* SELECTED EXCERPT
COLEMAN: I never signed on to that. That scene was an explanation about why Martha had headaches and why she committed the murder.
Was that scene in your outline?
COLEMAN: No, not originally.
It reminded me of the scene at the end of Psycho, where the psychiatrist, played by Simon Oakland, takes us through a completely unnecessary explanation of what's wrong with "Norman."
COLEMAN: The scene was not organic to the feeling of Bubble.
How aware were the actors of the story, and the murder, as you shot it?
COLEMAN: They knew something was going to happen. We filmed in sequence, so that they would live the story. So they only knew as much of the story as they needed to know that day.
One time Debbie, who played Martha, came in and said, "I know I need to set this up, because this thing is going to happen later …" And I said, "Debbie, don't worry about that. You know as much as you need to know today. It's fine. It will all take care of itself."
And I think that was the beauty of working that way, because it allowed them to immerse themselves in the whole thing and be in the moment with it. Especially in the interrogation scene. We did that in one take. One take. We used two cameras and it was just this incredible dynamic between Debbie and Decker.
There's a lot going on in that scene for Debbie, because as her character she is denying a murder that she, as an actress, really didn't think her character did.
COLEMAN: That's the thing about Debbie. As a person, she is so in the moment, so alive in her guilelessness. She's an incredibly guileless person, loving, good, and she wants to look for the good in everyone. So I think in that moment when she saw those photos of what she'd done to Rose's neck, she truly was shocked. It made her cry, which made all of us watching it on the monitor cry.

* DATASET ROWS

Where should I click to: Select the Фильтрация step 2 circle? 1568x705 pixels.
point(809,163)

* * *

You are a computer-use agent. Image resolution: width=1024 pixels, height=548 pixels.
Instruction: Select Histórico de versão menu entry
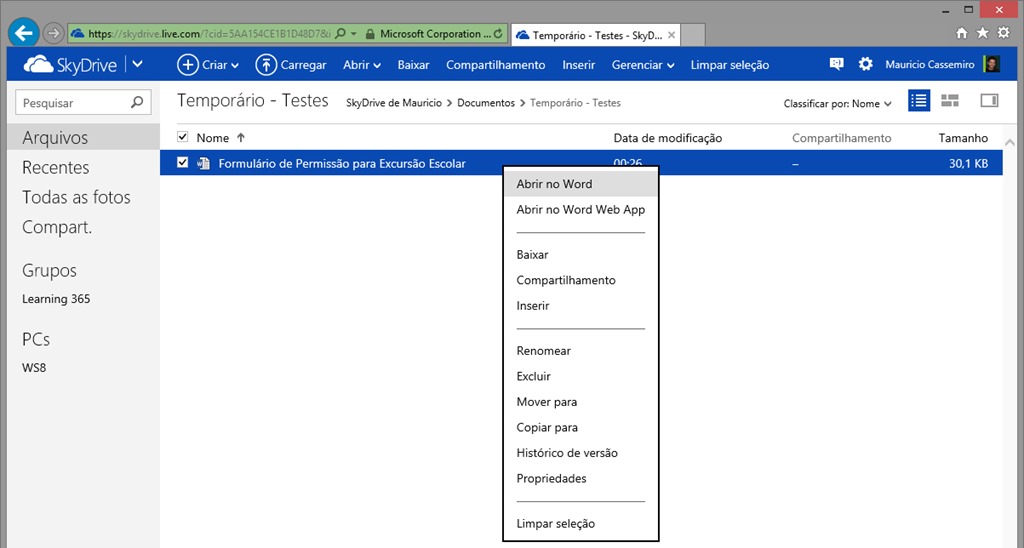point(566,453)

==

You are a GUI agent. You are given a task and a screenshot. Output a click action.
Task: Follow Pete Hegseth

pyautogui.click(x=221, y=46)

* EXERCISE
Answer these from the interview excerpt about filming Bubble:
(a) Which film's closing psychiatrist scene does the interviewer say the explanation scene resembled?
(b) How many takes and how many cameras were used for the interrogation scene?
(c) Which character did Debbie play?

* EXERCISE RESPONSE
(a) Psycho
(b) One take and two cameras
(c) Martha